Srilekha has also contributed to sustainable livelihood projects and legal aid programs for survivors of sex trafficking. She has been conducting research based programs on maternal health, mental health, gender based violence, sex and sexuality. Her interest lies in conducting workshops for young people on life skills, feminism, gender and sexuality, trauma, resilience and interpersonal relationships.

A Guwahati-based college student pursuing her Masters in Tata Institute of Social Sciences, Bidisha started the #BleedwithDignity campaign on the technology platform Change.org, demanding that the Government of Assam install
biodegradable sanitary pad vending machines in all government schools across the state. Her petition on Change.org has already gathered support from over 90000 people and continues to grow.
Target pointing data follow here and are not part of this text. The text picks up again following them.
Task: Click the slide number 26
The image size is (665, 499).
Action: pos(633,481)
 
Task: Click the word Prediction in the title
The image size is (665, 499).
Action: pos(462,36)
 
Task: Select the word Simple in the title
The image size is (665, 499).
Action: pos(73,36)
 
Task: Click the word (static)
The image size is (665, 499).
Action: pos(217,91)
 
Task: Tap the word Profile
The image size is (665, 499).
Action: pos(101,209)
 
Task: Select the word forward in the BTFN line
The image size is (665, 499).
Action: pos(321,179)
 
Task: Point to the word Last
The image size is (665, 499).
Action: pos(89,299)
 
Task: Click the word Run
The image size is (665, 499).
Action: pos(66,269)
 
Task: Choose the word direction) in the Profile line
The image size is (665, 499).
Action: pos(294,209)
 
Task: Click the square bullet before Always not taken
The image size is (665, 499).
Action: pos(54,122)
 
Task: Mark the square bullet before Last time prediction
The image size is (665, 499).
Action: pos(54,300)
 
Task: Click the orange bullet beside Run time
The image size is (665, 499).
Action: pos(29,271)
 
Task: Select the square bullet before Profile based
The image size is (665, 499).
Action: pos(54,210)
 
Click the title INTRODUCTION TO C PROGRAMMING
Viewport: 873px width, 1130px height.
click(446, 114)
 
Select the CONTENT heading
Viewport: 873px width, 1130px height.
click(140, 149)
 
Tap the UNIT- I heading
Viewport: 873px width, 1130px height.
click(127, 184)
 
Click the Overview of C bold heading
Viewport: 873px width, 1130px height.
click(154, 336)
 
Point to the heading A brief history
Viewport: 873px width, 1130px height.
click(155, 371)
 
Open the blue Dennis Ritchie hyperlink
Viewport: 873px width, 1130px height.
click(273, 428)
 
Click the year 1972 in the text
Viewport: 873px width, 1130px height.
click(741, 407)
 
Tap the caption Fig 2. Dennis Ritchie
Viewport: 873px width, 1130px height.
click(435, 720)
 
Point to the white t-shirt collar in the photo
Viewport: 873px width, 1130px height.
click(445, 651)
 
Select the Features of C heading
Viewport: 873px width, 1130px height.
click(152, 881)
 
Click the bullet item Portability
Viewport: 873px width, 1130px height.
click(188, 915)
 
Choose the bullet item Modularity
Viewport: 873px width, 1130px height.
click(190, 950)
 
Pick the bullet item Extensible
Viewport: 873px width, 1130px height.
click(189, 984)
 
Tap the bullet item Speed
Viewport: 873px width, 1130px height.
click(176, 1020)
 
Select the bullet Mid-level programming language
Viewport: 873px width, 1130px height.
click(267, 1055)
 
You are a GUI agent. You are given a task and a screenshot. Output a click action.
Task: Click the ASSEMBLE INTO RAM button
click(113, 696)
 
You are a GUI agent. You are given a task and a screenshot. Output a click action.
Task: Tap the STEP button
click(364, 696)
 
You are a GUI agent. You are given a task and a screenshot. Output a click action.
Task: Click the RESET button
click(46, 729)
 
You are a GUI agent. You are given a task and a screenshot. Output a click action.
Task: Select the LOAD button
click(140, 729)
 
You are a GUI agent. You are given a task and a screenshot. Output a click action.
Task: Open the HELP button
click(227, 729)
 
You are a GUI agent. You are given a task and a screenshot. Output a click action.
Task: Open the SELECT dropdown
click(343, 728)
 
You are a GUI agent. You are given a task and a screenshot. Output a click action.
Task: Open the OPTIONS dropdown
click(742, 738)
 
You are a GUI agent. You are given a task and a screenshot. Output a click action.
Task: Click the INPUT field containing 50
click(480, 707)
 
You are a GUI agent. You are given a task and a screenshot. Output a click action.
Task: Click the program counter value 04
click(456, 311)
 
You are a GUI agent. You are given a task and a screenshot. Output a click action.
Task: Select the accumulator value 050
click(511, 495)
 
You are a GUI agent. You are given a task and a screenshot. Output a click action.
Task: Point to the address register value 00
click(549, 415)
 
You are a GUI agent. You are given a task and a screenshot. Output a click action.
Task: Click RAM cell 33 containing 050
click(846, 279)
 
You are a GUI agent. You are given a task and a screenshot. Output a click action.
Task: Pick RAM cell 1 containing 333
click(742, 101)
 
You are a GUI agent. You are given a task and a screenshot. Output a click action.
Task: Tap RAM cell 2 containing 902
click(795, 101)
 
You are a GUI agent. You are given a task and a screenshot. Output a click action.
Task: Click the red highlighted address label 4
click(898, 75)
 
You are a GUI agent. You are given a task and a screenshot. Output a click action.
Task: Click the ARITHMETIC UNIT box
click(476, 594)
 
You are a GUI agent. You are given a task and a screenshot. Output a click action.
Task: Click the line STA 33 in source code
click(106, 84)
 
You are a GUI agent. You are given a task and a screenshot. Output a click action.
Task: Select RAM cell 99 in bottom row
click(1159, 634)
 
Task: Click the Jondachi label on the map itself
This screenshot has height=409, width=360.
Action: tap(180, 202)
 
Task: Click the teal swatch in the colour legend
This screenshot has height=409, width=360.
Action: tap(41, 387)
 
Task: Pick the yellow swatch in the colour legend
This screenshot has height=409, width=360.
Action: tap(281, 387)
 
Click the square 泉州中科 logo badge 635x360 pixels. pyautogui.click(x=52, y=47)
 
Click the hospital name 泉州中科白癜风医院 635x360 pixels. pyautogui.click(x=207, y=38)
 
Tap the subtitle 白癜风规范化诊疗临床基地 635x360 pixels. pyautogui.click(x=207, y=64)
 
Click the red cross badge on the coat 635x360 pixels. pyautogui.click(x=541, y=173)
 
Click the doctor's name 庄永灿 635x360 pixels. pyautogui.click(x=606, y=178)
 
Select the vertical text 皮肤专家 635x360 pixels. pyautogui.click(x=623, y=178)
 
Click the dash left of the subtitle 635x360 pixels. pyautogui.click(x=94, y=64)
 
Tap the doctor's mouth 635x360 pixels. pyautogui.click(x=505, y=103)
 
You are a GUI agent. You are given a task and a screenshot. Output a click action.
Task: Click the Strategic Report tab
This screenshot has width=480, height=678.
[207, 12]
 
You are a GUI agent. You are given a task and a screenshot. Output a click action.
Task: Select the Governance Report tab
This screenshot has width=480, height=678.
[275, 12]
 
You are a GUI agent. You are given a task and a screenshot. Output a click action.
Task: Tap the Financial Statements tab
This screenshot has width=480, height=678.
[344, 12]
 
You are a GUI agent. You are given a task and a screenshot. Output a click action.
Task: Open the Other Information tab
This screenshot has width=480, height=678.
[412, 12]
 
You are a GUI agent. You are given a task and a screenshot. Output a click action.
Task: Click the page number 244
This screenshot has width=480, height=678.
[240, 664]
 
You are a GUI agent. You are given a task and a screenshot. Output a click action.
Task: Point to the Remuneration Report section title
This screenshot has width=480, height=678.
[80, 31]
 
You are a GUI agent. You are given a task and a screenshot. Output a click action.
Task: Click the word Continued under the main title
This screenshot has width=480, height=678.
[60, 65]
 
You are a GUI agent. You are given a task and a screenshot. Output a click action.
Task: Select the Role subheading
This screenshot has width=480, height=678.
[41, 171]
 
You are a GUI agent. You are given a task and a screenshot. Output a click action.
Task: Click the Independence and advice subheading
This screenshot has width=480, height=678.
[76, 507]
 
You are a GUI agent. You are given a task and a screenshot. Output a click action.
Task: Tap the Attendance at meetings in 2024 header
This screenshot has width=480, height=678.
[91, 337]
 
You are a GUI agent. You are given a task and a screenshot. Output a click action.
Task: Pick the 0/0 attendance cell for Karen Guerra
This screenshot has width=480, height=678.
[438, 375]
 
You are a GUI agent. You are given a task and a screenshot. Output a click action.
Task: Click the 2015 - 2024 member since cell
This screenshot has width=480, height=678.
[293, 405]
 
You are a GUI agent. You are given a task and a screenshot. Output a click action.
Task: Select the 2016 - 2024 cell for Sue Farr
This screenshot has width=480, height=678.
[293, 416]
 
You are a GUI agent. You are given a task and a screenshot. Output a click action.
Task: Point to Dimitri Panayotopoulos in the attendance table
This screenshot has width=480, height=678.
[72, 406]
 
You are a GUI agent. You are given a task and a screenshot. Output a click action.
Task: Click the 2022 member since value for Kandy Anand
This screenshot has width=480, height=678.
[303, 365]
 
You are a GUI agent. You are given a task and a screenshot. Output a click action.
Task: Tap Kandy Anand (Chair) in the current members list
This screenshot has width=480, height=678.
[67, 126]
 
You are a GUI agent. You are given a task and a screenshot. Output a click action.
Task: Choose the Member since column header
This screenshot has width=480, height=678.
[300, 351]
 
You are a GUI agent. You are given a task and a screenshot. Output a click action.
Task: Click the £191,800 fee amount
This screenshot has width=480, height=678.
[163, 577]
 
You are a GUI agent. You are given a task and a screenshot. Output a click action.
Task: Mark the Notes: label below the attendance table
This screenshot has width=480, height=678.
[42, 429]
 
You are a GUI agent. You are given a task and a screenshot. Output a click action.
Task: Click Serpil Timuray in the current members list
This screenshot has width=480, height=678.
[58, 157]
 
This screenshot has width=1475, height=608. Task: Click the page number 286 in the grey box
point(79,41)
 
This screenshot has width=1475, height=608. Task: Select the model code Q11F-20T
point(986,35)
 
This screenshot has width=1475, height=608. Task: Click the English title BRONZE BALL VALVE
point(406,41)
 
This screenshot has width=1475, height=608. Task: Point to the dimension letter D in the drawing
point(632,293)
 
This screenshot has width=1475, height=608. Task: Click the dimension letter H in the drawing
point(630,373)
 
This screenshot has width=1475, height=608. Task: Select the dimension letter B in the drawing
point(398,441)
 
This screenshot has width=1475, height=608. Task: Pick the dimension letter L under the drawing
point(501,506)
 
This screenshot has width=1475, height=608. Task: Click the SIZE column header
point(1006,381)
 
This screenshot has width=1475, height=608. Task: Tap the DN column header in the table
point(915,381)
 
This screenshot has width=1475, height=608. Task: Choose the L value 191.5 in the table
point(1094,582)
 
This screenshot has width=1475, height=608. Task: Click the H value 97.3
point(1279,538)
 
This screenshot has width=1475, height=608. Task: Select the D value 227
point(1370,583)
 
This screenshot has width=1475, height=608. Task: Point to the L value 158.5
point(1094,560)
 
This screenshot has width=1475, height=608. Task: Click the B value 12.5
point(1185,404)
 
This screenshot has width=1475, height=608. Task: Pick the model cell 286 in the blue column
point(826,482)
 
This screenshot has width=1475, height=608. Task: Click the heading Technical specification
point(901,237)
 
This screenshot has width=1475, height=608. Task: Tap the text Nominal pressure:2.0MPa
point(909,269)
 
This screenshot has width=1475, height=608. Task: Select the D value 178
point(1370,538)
Bidisha was selected in Change.org’s flagship program ‘She Creates Change’ having run successful online advocacy
campaigns, which were widely recognised. Through the #BleedwithDignity campaign; she organised and celebrated World Menstrual Hygiene Day, 2019 in Guwahati, Assam by hosting a wall mural by collaborating with local organisations. The initiative was widely covered by national and local media, and the mural was later inaugurated by the event’s chief guest Commissioner of Guwahati Municipal Corporation (GMC) Debeswar Malakar, IAS.